> [Data supplied]:
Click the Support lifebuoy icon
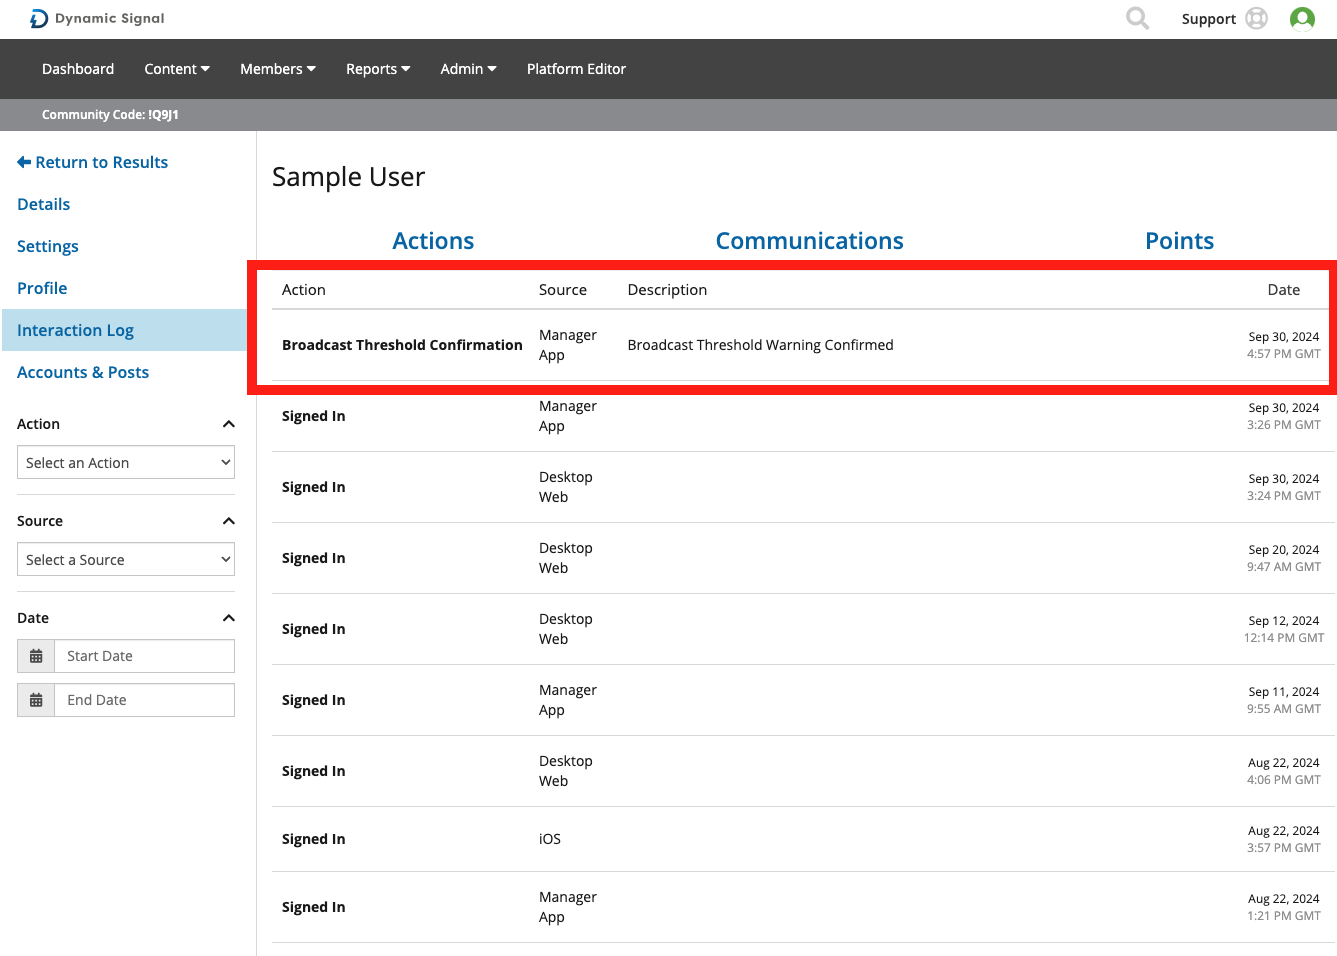This screenshot has width=1337, height=956. pyautogui.click(x=1257, y=19)
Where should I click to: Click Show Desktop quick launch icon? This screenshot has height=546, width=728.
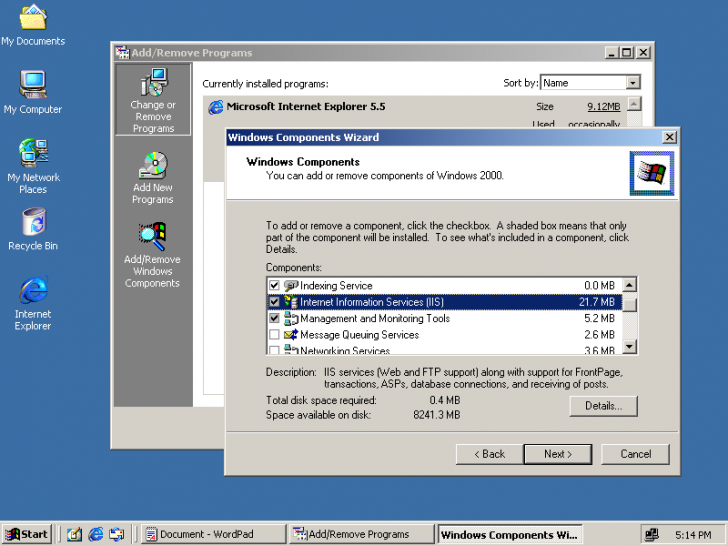click(x=74, y=534)
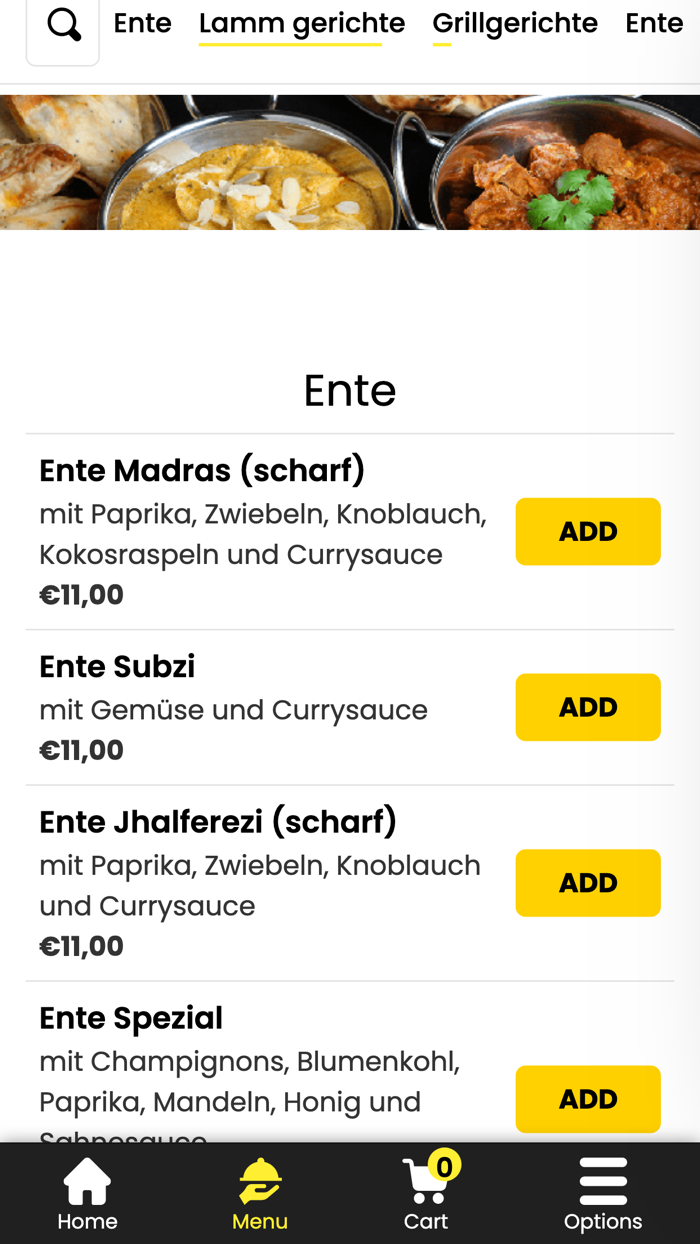700x1244 pixels.
Task: Select the first Ente category tab
Action: [142, 24]
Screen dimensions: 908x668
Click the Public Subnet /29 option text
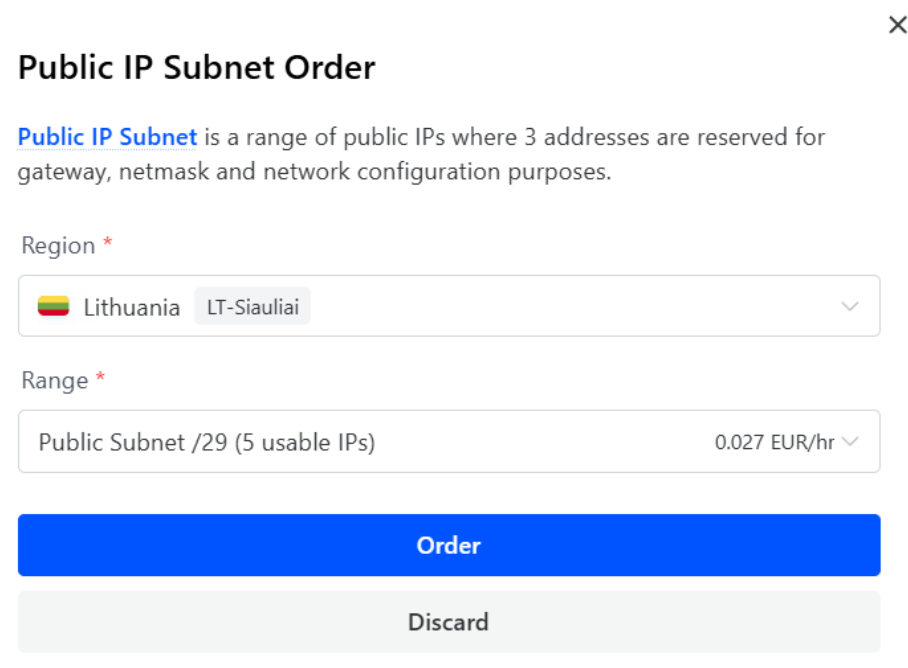click(x=207, y=442)
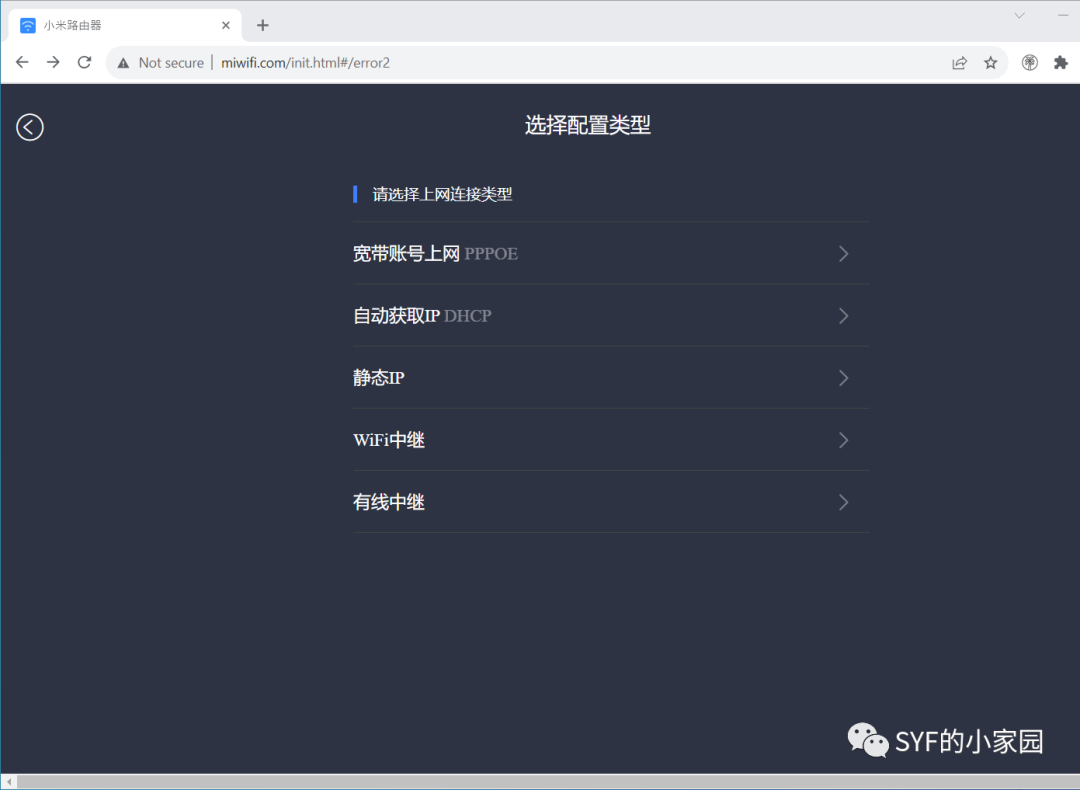Choose the 静态IP connection type
This screenshot has height=790, width=1080.
[x=379, y=378]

> [Activity]: The material should be duplicated word for word, with no images included.

> [Answer section]:
Click the Support lifebuoy icon
This screenshot has width=1337, height=956. pyautogui.click(x=1257, y=19)
Where should I click to: Click Show Desktop quick launch icon? This screenshot has height=546, width=728.
click(x=74, y=534)
700x1244 pixels.
Task: Select the first Ente category tab
Action: [142, 24]
Screen dimensions: 908x668
Click the Public Subnet /29 option text
click(x=207, y=442)
Choose the 静态IP connection type
This screenshot has height=790, width=1080.
[x=379, y=378]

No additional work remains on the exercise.